Joana Santos, educadora num jardim de infância na Amadora, afirma que, durante o primeiro período de confinamento em 2020, atravessou uma fase de "desespero" porque "muitos dos encarregados de educação procuravam em mim as respostas às quais também eu não tinha explicação para lhes dar". Após vários esforços realizados com a equipa de trabalho do jardim de infância, conseguiu realizar e partilhar atividades pela Internet, "fazendo assim a ponte entre o jardim de infância e a casa" onde vivem as crianças.

Lua de Sousa Pereira, na altura, frequentava a Escola Básica de Terrugem, no Alto dos Moinhos em Lisboa, disse que não tinha dificuldade em seguir as aulas online durante o primeiro confinamento, mas sentiu, sobretudo, falta "de contato próximo com os colegas".

Mattias Wallman frisa, igualmente, que a filha Sara sentiu falta dos amigos e da interação social: “durante as aulas eles faziam intervalos onde podiam conversar e jogar alguns jogos, mas acho que não é exatamente o mesmo quando se encontram pessoalmente".

Como recuperar e revitalizar a educação para a geração da COVID-19?

No Dia Internacional da Educação, que se celebrou no passado dia 24 de janeiro, o Secretário-geral da ONU, António Guterres, deixou um aviso: apesar das inovações no ensino a distância, a pandemia frustra esperanças de um futuro melhor entre os mais vulneráveis. A Organização das Nações Unidas para a Educação, Ciência e Cultura (UNESCO) revela que na segunda fase de contaminações em massa do novo coronavírus cerca de mil milhões de alunos continuam, neste momento, afetados por encerramentos totais ou parciais das escolas. Antes da pandemia, "cerca de 258 milhões de crianças e adolescentes estavam fora da escola, a maioria meninas” e “mais de metade dos alunos com dez anos de idade em países de baixos e médios rendimentos não conseguiam aprender a ler um texto simples", afirma a ONU.

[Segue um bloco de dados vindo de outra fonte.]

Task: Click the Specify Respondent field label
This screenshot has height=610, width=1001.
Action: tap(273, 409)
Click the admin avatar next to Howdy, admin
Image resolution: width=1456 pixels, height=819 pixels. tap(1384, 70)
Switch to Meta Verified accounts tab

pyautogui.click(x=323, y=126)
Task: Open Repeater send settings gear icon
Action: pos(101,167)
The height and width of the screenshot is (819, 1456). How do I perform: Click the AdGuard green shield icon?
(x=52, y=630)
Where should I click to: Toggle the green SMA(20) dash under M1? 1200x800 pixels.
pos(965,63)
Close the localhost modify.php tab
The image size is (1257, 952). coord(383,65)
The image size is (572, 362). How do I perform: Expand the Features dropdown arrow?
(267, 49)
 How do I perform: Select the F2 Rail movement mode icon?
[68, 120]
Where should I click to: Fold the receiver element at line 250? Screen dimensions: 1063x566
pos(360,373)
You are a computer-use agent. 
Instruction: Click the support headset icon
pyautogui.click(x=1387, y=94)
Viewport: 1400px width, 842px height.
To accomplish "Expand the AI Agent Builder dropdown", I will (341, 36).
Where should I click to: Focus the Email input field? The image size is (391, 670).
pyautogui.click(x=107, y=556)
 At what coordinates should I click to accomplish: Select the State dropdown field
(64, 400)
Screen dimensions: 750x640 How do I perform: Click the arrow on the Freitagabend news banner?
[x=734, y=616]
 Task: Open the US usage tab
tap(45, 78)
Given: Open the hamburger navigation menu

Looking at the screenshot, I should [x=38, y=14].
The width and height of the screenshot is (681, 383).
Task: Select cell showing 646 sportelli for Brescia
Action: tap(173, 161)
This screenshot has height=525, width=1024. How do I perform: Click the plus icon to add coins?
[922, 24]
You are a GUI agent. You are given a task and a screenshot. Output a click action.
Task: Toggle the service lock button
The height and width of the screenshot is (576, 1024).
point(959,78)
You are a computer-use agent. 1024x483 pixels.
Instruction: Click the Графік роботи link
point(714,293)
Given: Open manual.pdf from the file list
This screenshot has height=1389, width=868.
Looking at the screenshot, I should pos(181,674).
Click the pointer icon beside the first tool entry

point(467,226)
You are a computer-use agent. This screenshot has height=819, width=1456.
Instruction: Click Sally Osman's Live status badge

A organização afirma que a pandemia foi um sinal de alerta para tornar os sistemas de educação mais resistentes às crises e mais inclusivos, flexíveis e sustentáveis. No entanto, esses mesmos sistemas conseguiram demonstrar capacidade de inovação, ampliando as fronteiras das possibilidades de aprendizagem e ajudando os professores a garantir a aprendizagem como um bem público de todos.

Tendo como base o lema do dia Internacional da Educação, a UNESCO pretende dar voz à geração da COVID-19, para que estes jovens expressem as suas preocupações e aspirações perante um futuro marcado por uma recessão económica e pelas alterações climáticas, para além da pandemia.

O professor e pediatra Lincoln Justo da Silva alerta ainda para o facto de que quando terminar este confinamento as famílias, as escolas e os grupos de apoio terão de estar muito atentos ao desenvolvimento psico-emocional das crianças e dos adolescentes. Na verdade, a luta contra a pandemia também deve incluir a garantia de que parte da humanidade, especificamente os mais jovens e pobres, não é deixada para trás, aumentando o fosso de desigualdades que já existe, até porque o objetivo da educação é precisamente o contrário.